Definition 1: A principal $G$-bundle is a fiber bundle $F \to P \xrightarrow{\pi} X$ together with a right action of $G$ on $P$ such that:
(i) $G$ acts freely and transitively on fibers.
(ii) $G$ preserves fibers.
I am trying to show that the structure group of a principal $G$-Bundle is $G$, following wikipedia's definition of a structure group of a fiber bundle. What I have come up with is the following:
Suppose $(U_i,φ_i)$,$(U_j,φ_j)$ are local trivilizations, then since $φ_i \vert_{π^{-1}(q)} : π^{-1}(q) \to \{q\}\times F $ (similarly for $j$) we should have for $x \in U_i \cap U_j $, $ξ \in F$ $$φ_i φ^{-1}_j (x,ξ)=(x,ξ') $$
Now $(x,ξ')$ corresponds to an element $p \in π^{-1} (x)$ by $φ^{-1}_j$ and $(x,ξ)$ to an element $p' \in π^{-1} (x)$. But we have a transitive right action of G on P, so that we can find a $g \in G$ s.t. $p'=pg$. Thus, for each $x \in U_i \cap U_j $ we can define a left action on $F$ that takes $ξ$ το $ξ'$ : $$φ_i φ^{-1}_j (x,ξ)=(x,ξ')=(x', t_{ij}(x)ξ) $$ and now $t_{ij}(x)=g \in G$ (the $g$ which acting on $p$ gives $p'$) acts on $F$, so that $G$ is the structure group of our principal $G$ bundle. Is this reasoning correct/complete? Have I missed something? I haven't managed to find anything in the literature proving that given Definition 1 we can show that the structure group is $G$ and I was wondering if what I came up with is the way it's supposed to be done.

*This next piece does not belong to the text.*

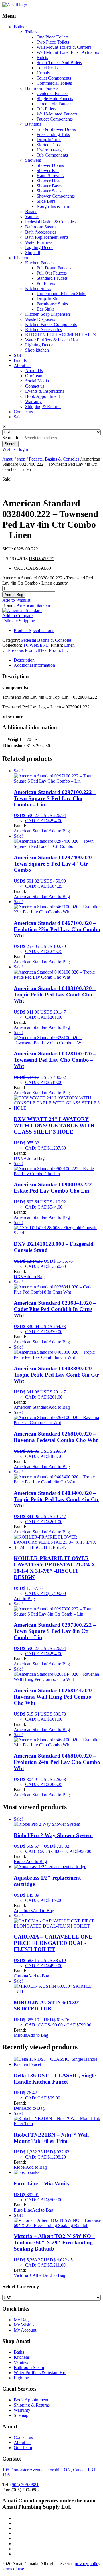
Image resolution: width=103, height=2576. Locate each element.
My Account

EDIT Seeing this question Equivalence of Definitions of Principal G -bundle it seems to me from Defition 3, since existence of G-equivariant cover is equivalent to having a structure group G, that the structure group being G is part of the definition and thus does not follow from it? I have to say I am generally confused by the definition(s), does it contain both actions on P and on the fiber, or do we define one action and the other follows?